Microscopy, image analysis and statistics

Samples were examined using a Zeiss Imager Z1 microscope fitted with the Apotome system allowing 3D analysis of sections. Images were captured using an Axiocam HRm digital camera with Axiovision 4.7.1 software (Zeiss). AdobePhotoshop CS3 10.0.1 was used for image adjustment and statistical analysis was performed using GraphPad Prism 5.0b for Macintosh.


We investigated the existence of multipotent NPCs residing within V1 of the marmoset monkey at PD14. We have previously demonstrated that neuronal maturation within V1 precedes that of other visuocortical areas at early postnatal ages [19]. We confirmed that at PD14, the maturation marker NNF was strongly expressed in layers 3 and 6 of V1 and was absent from adjacent V2 (Fig. 1A).

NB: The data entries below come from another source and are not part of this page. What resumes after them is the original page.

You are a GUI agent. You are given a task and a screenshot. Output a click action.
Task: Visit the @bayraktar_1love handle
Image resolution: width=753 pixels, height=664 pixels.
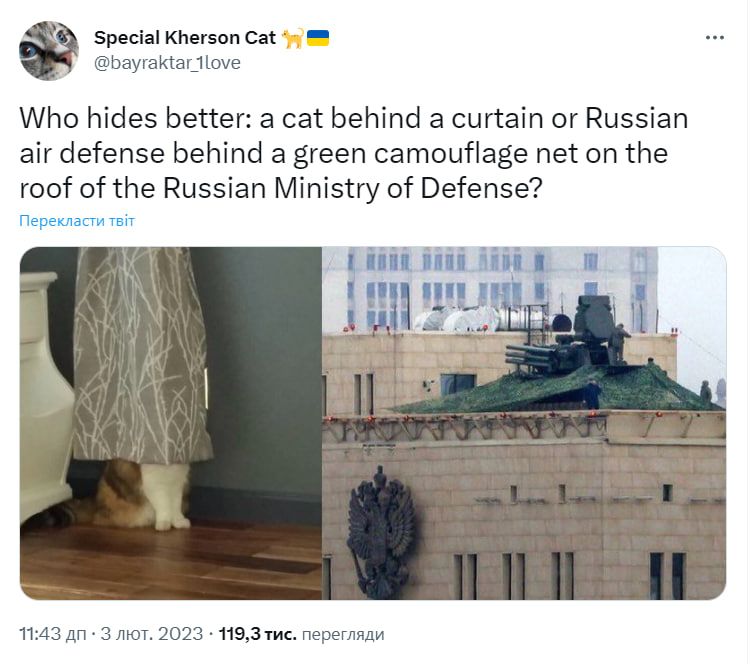167,63
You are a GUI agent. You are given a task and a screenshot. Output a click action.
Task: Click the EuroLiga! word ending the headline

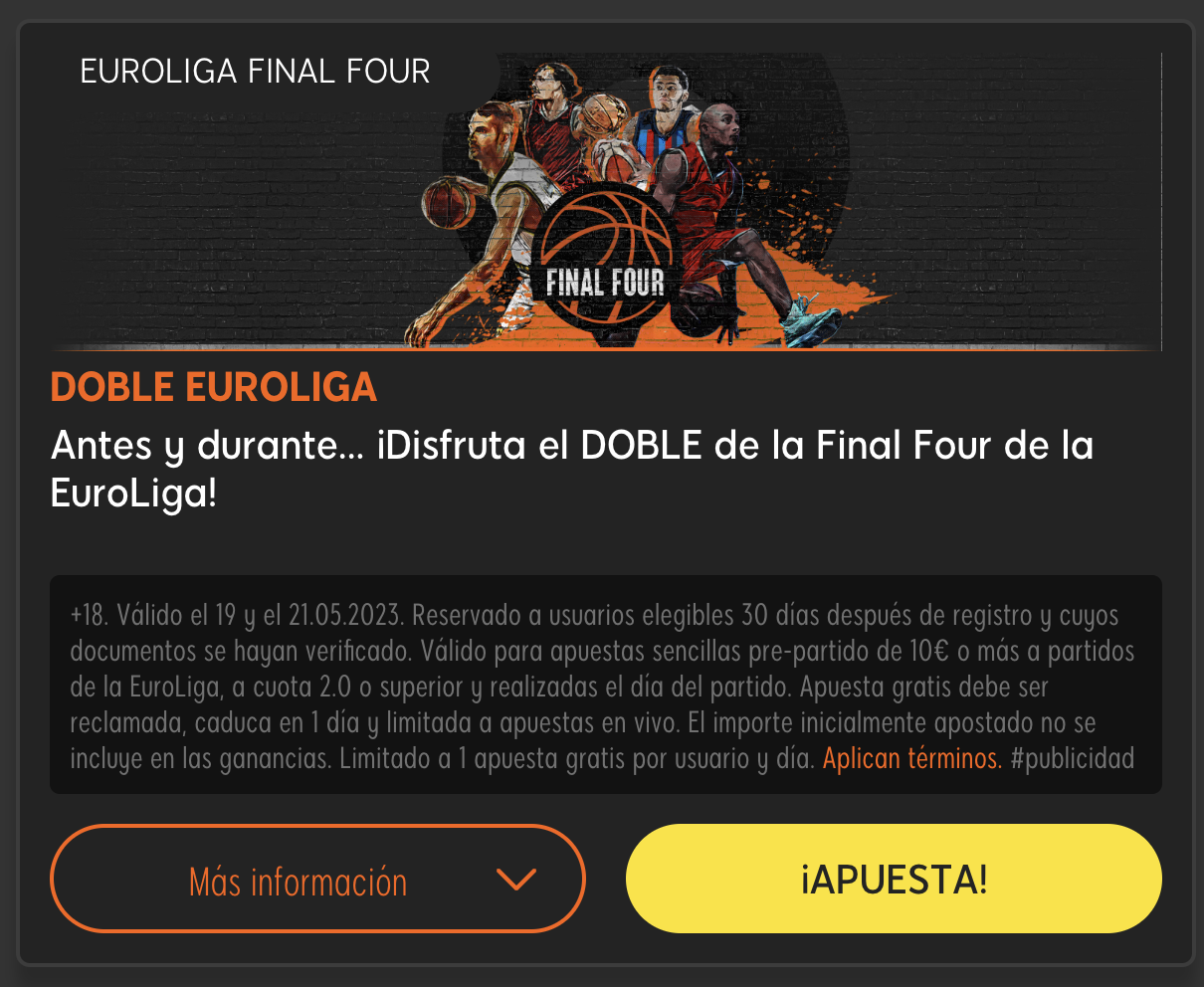click(133, 494)
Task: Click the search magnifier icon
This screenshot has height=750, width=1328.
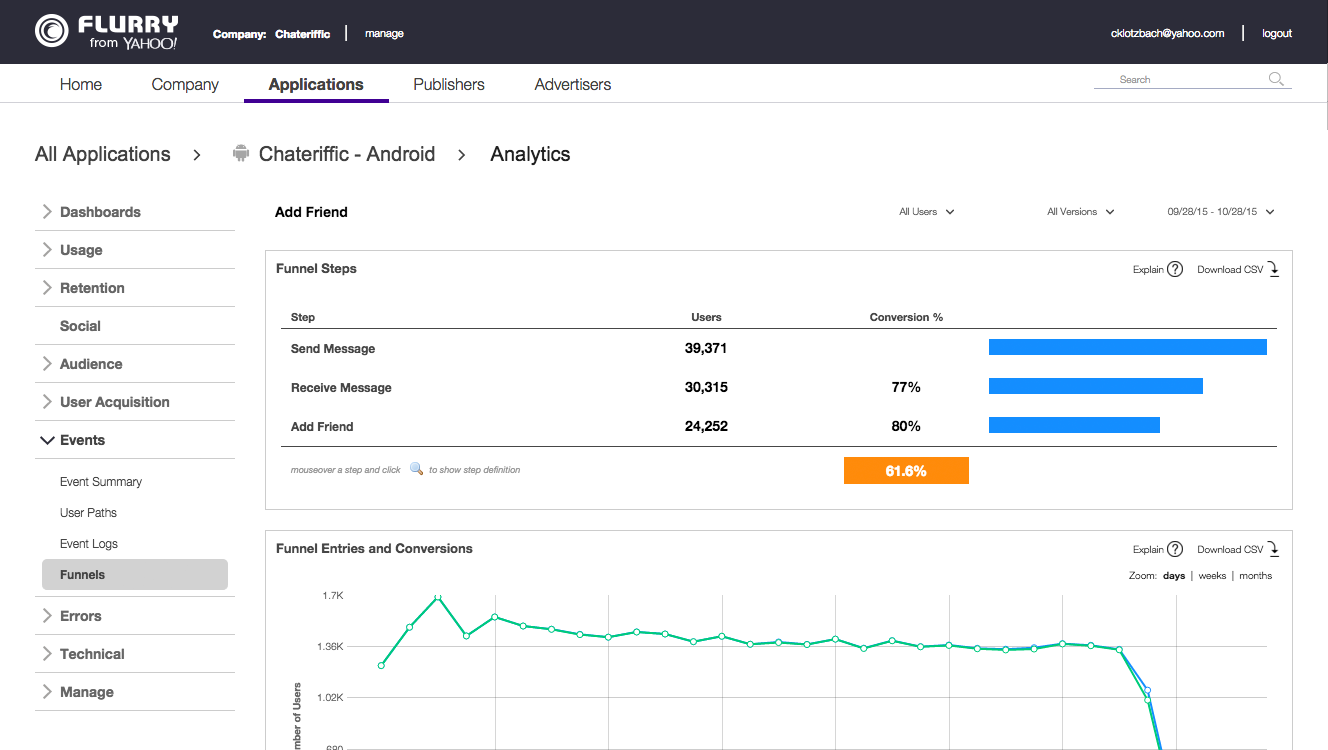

Figure 1A also serves to illustrate the significant distance (>6.5 mm) separating V1 from the hippocampus and lateral ventricles, the two known neurogenic niches in the postnatal brain. The schematic (Fig. 1B) illustrates the anatomical level equivalent to Bregma -13.10 mm in the adult brain [24] at which surgical resection of V1 tissue was performed (Fig. 1B, vertical dashed line). Notably the most caudal limit of the lateral ventricle (Fig. 1B, gray shaded region) is observed at approximately Bregma -6.26 mm in the adult, thus excised V1 tissue contains no lateral ventricle that could potentially harbour resident NPCs. An example of resected V1 tissue is illustrated in Figure 1C.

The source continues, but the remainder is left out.